Conseguiu documentos
novos, novo nome e, com a intenção de não afrontar os poderes constituídos, foi
para o Brasil ensinar literatura na Universidade Metodista de São Paulo.
Exilado e
solitário, Jorge Silva Reyes, nascido Numbrus, após anos tendo ao alcance fácil
das suas mão, resolveu, nas terras brasileiras, decifrar e ler os dois volumes
herdados da avó de Córdoba, mais para preencher seus intermináveis finais de
semana sem companhia e ocupação do que por interesse histórico. Apurou seu titubeante
latim, arranjou alguns dicionários e gramáticas daquela língua sagrada e
dedicou sua ociosidade à empreitada. Primeiro ficou incrédulo quando
identificou o nome de Averróis, depois estremeceu: tinha em suas mão algo maior
do que sua compreensão intuía, algo secreto e sagrado. Sentiu-se quase como se
estivesse olhando para a face de Deus. Assustado temeu a morte, temeu a cegueira,
titubeava a cada nova página decifrada, se enchia de terror e de fascinação.
Alguns que o viram por aqueles dias afirmam ter visto apenas loucura.
Quanto mais lia,
mais ficava atormentado e emocionado.

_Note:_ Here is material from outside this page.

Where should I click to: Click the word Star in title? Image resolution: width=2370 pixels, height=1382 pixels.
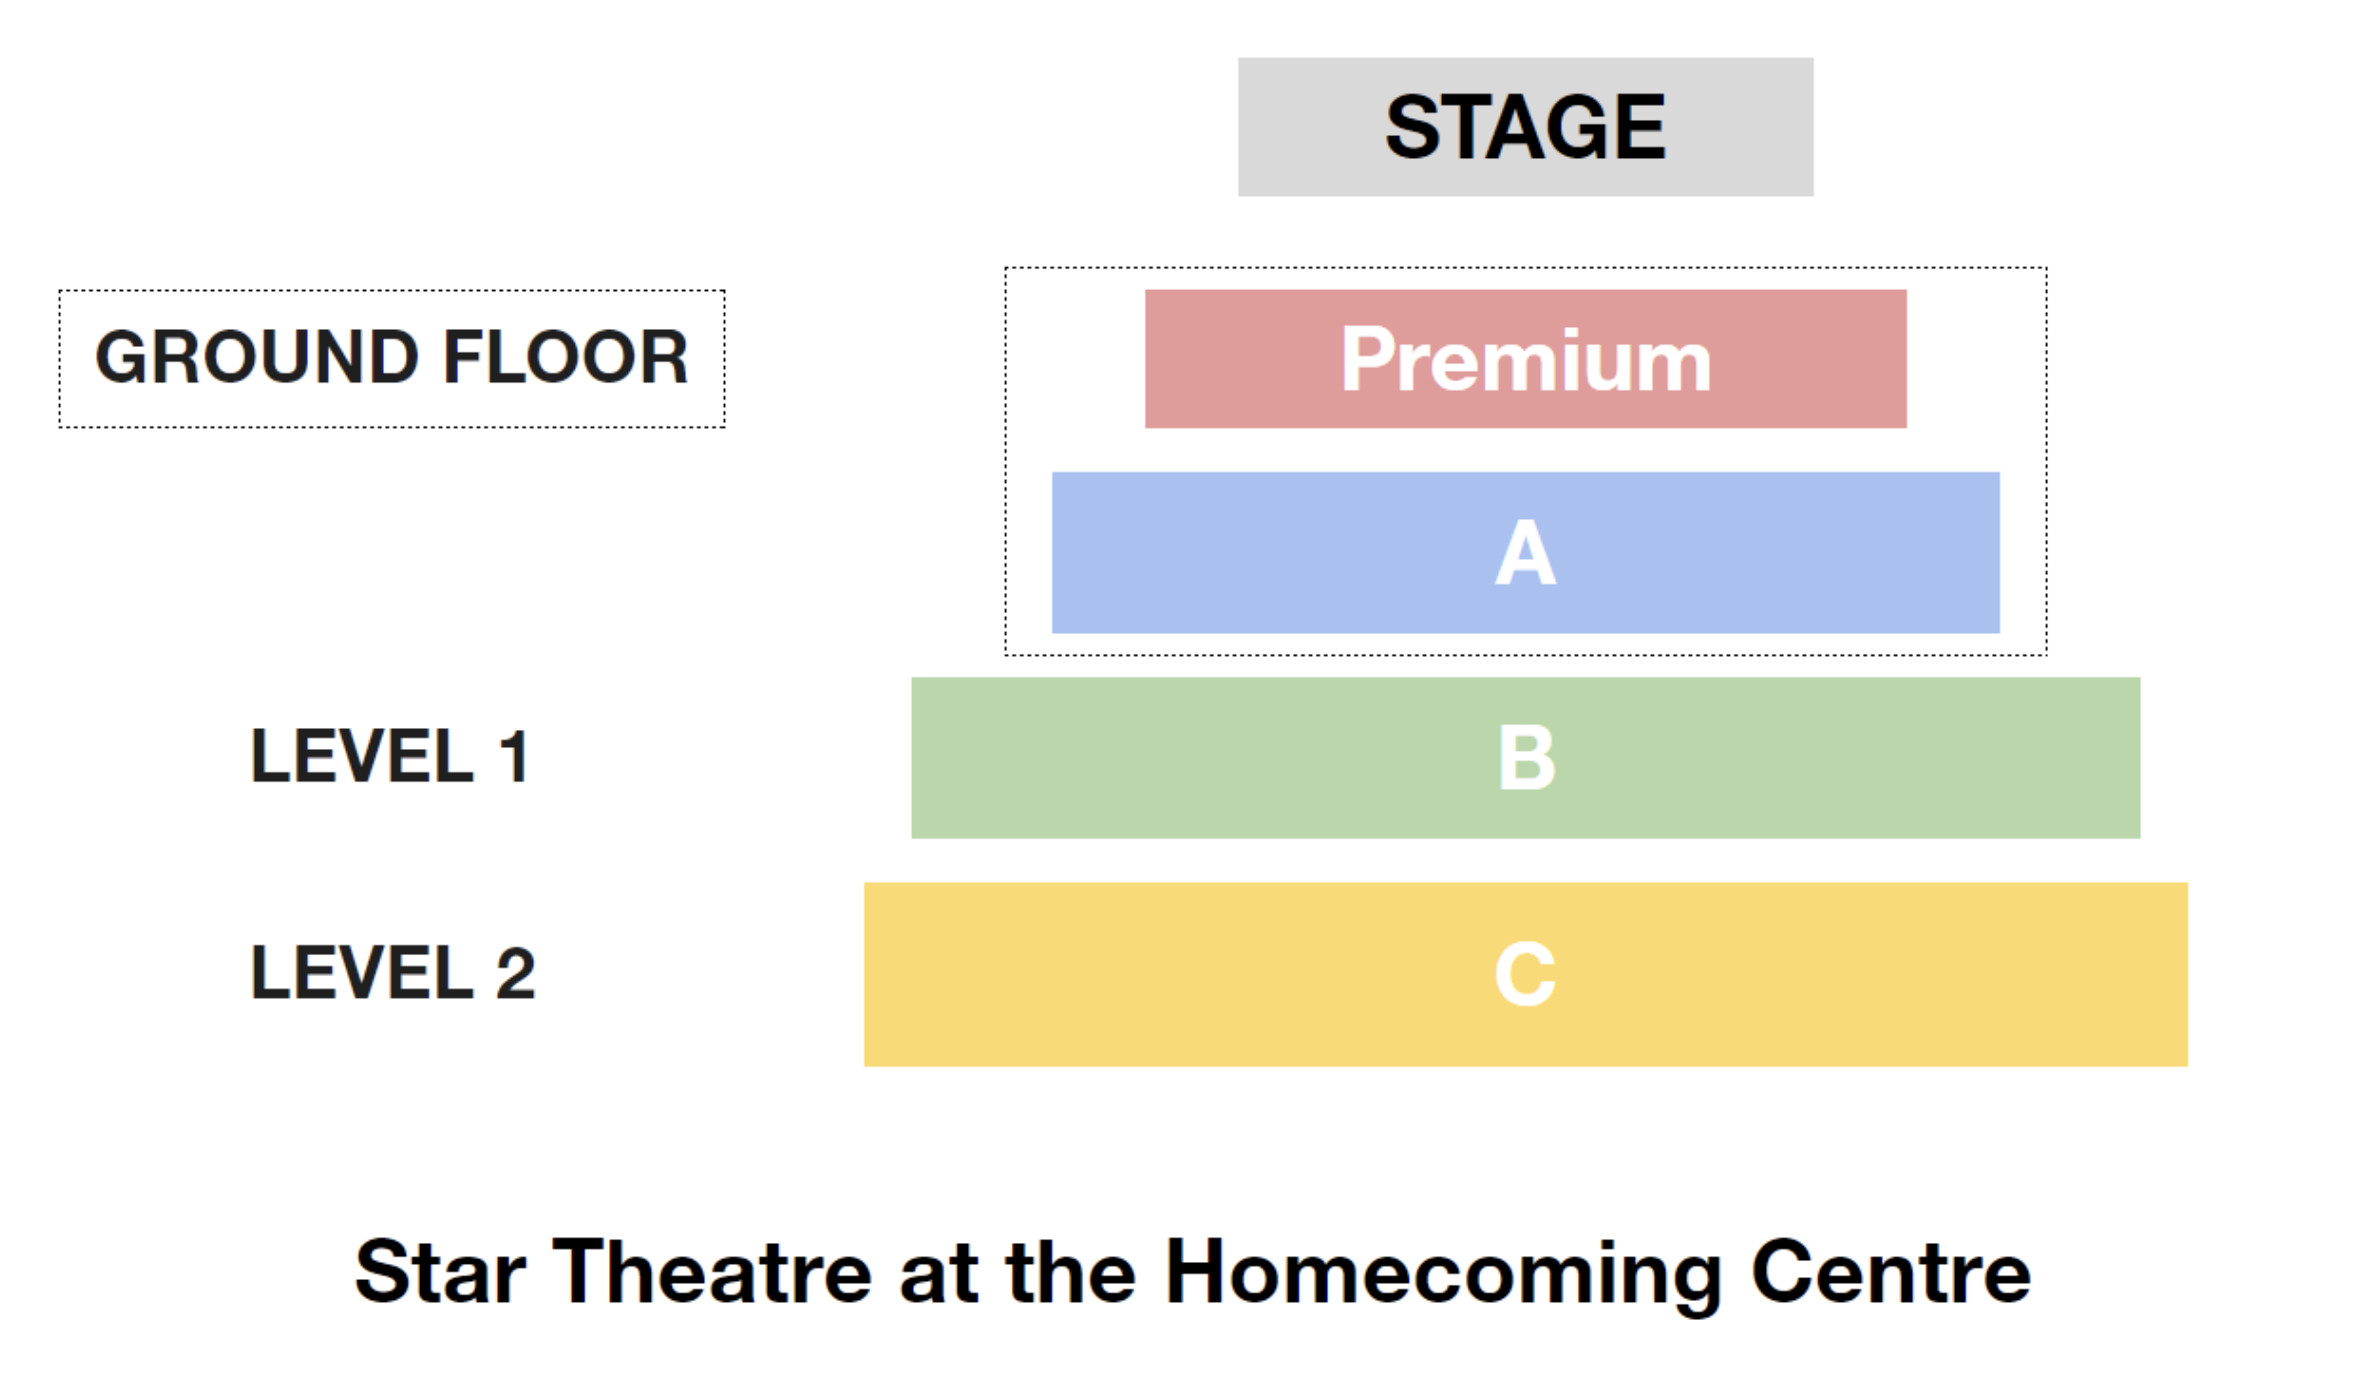click(440, 1271)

Escreveu em um caderno de notas que
estava decifrando a escrita do deus, mas depois riscou estas palavras e
escreveu em seguida que estava lendo o mundo, por fim resolveu retirar-se do
convívio dos homens e para aqueles poucos que o viram partir disse: “Vou ler um
livro.” e depois completou: “Vou percorrer um labirinto.” Depois disto se
isolou e passou oito anos relendo os dois livros. Mortificava-se a cada
releitura, maravilhava-se a cada palavra reencontrada, a cada novo percorrer
por expressões que julgava já ter dominado e finalmente descobriu o primeiro
segredo: a cada releitura os livros se tornavam outros livros, nunca eram os
mesmos da primeira, nem da segunda, nem de nenhuma outra leitura. Na décima
segunda leitura, Averróis enumerava dezesseis predicados de Deus, na décima
oitava, os dezesseis predicados de Deus são refutados por serem atributos
mundanos, impróprios para serem atribuídos ao divino. Na segunda leitura o
tempo é circular, para tornar-se linear na oitava, cíclico na décima terceira e
fragmentado na vigésima.
Numbros mal
terminava uma leitura e já regressava ao início novamente, descobriu, nas
páginas 297 a 325 do tomo primeiro, como foi o nascimento de Cristo, mas nestas
mesmas páginas, em leituras posteriores, acompanhou a descrição da dissecação
do cadáver de um burro, o cálculo da distância entre Jerusalém e Roma, a partir
da observação das estrelas e duas considerações sobre a existência ou não de
Deus. Era como se estivesse lendo todos os livros já escritos, não apenas por
Averróis, mas todos os escritores, suas teses, antíteses e sínteses e os
desdobramentos possíveis daquilo que estava escrito e quando já não sabia mais quantas
vezes havia relido os volumes, nas últimas páginas do segundo tomo, encontrou
as seguintes palavras:
Iluminado pelo Altíssimo e seguindo
os ensinamentos do Profeta, no ano 1410 da Hégira haverá uma nova revelação.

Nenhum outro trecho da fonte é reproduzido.